Koğuş, ilk sayfasından içine çeken yalın ve akıcı anlatımı, gizem yönü kuvvetli kurgusu ile merakla okuduğum bir kitap oldu. Gizem unsurlarının kitabın bütününde varlığını koruması sebebi ile sonunun hızlı bağlandığını ve çok derinlik içermediğini düşünsem de; bir sayfası bile durağan olmayan üslubu ve ilgi çekici olay örgüsü ile keyifli ve anı unutturan bir okuma süreci geçirdim.
Sibylle Aurich, gözlerini bir hastane odasında açar. Hafızasında neden hastanede olduğuna yönelik belirgin bir anı olmadan uyanan Sibylle; doktor tarafından 2 ay komada kaldığı yönünde bilgilendirilir. İlgi çekiçi nokta, bütün hayatını net bir şekilde hatırladığı oğlu Lucas konusunda kimsenin bilgi sahibi olmaması ve bir oğlu olmadığının kendisine kesin bir şekilde ifade edilmesidir. Kafası karışan ve kendini çaresiz hisseden Sibylle hastaneden kaçar ve eşi Johannes ile yaşadığı evine gider. Ancak eşi kendisini tanımamakta, Sibylle Aurich'in kaçırıldığını iddia etmekte ve hiç çocuğu olmadığını söylemektedir. Tanımadığı bir dünyada yalnız kalan ve kime güveneceğini bilmeyen Sibylle'i neyin gerçek , neyin zihninin oyunu olduğunu sorguladığı tehlikeli bir takip süreci beklemektedir.
Psikolojik gerilim türünde kolay okunan yapısı, her dönemeçte ilgiyi koruyan gizemli olay örgüsü ve bir sayfası durağan olmayan işleyişi, gerçeklik-sanrı sorgulamaları ile bu tarz hikayelerinden hoşlananlara önerimdir.
Psiko-gerilim tarzında yazılmış eserde, gözlerini hastane odasında açan Sybille, doktorun kendisine iki aydır komada olduğunu, hiç çocuğu olmadığını söylemesi üzerine, her şeyi göze alır ve hastaneden kaçar. Çünkü o kesinlikle Lukas adında, altı yaşında oğlu olduğunu hatırlamaktadır. Evine ulaşıp eşi kendisini tanımadığında ve onu polise teslim ettiğindeyse iyice afallar.
Kim doğru, kim yalan söylemektedir, kim kimdir ve Sybille' nin yanında gerçekten kim vardır? İşte gerilim romanlarını sevme nedenim, her an her şey olabiliyor ve insanı asla sıkmıyor.

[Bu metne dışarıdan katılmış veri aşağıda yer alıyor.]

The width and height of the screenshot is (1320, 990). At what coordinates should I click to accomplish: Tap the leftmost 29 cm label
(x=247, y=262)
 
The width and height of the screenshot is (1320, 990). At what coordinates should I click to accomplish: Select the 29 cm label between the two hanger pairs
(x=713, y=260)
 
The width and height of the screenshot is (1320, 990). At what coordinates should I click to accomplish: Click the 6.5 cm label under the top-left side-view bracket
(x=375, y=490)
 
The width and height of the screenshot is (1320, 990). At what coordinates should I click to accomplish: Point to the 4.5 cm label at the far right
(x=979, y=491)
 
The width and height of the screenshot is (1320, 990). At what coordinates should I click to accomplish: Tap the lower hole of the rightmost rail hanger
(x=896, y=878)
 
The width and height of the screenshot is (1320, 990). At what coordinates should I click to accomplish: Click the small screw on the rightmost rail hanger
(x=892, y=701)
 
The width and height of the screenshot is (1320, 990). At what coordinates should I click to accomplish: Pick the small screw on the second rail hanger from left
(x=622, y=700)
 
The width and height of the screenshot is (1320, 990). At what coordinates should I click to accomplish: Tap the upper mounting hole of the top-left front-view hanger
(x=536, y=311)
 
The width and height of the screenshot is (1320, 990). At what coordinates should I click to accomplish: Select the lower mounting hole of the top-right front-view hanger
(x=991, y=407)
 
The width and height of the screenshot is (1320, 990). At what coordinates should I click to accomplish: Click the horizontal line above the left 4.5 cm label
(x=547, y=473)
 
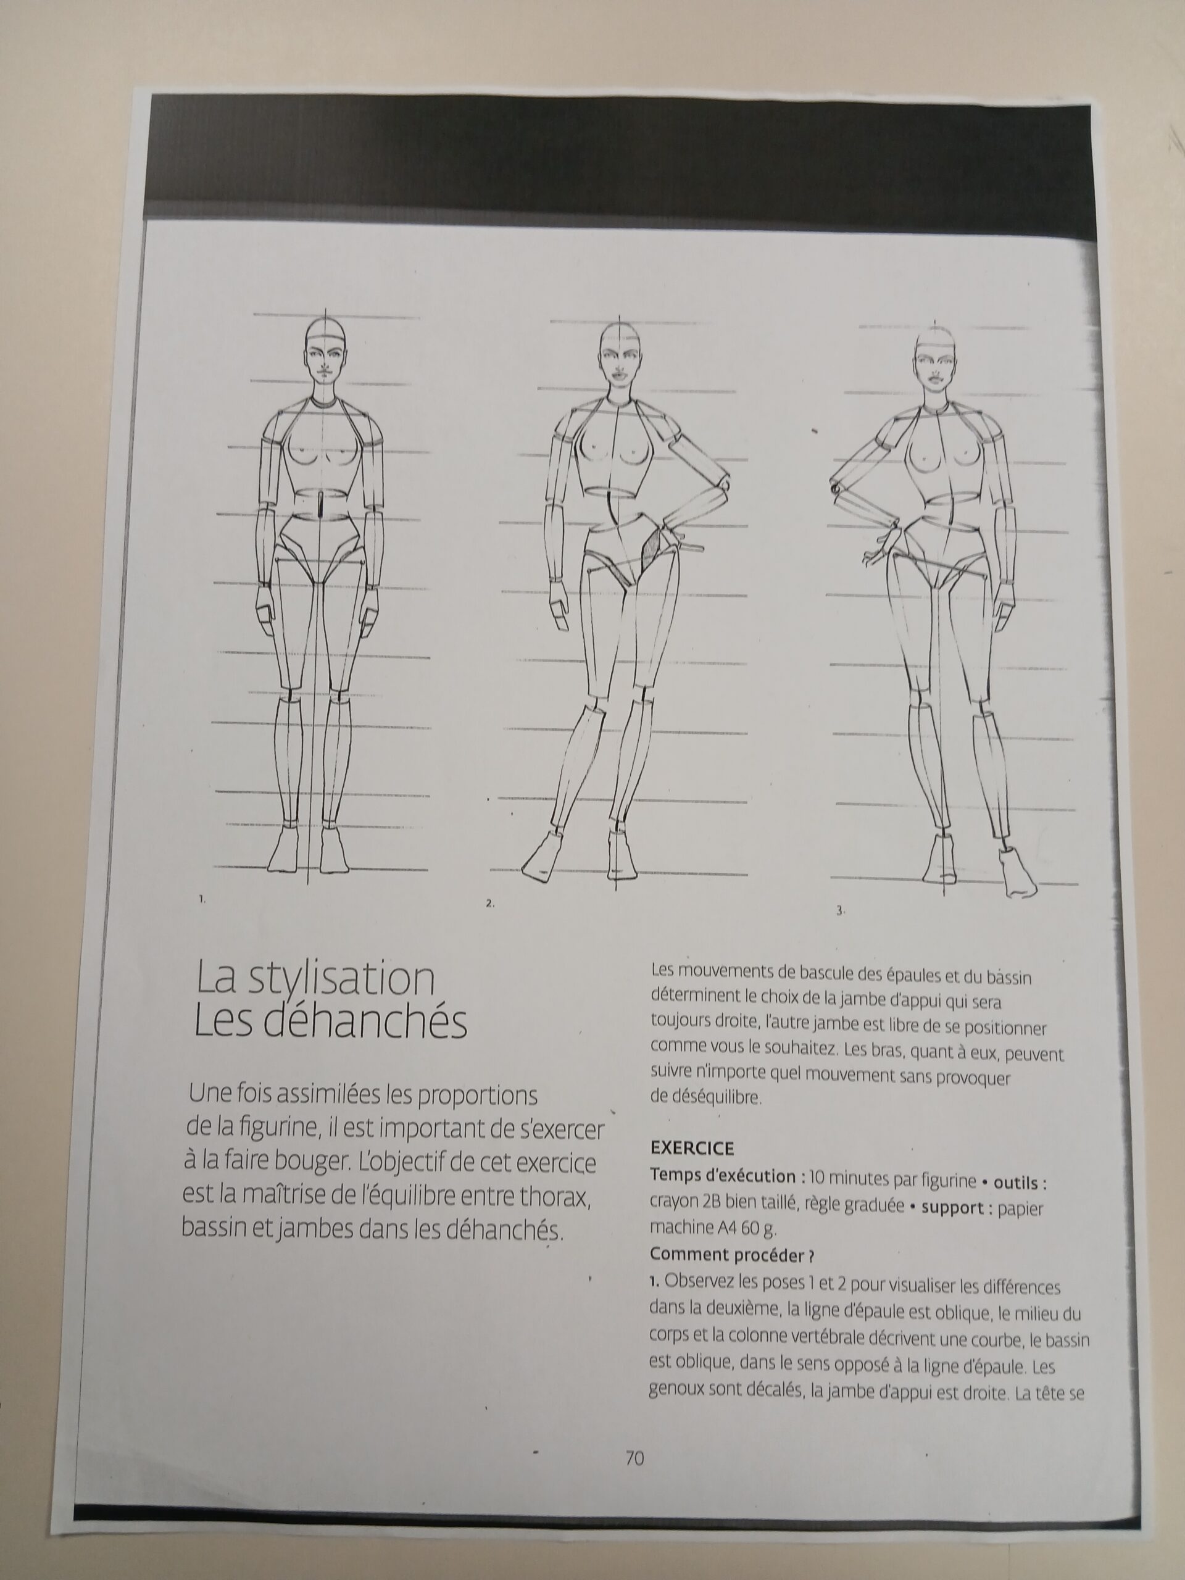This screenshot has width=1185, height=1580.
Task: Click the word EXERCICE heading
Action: click(692, 1149)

“Delirme meselesine gelince, altmış bir yıllık hayat tecrübesine sahip genç bir kadının söyleyeceklerine kulak ver: Bir deli asla delirmiş olabileceğini düşünmez.”
Bu aralar gerilim kitaplarına takmış durumdayım ve bu kitap da beklentimi ne kadar tam karşılamasa beğendim diyebilirim. İnsan psikolojisine güzel değinilmiş. Bu tür kitapları seviyorsanız okuyabilirsiniz.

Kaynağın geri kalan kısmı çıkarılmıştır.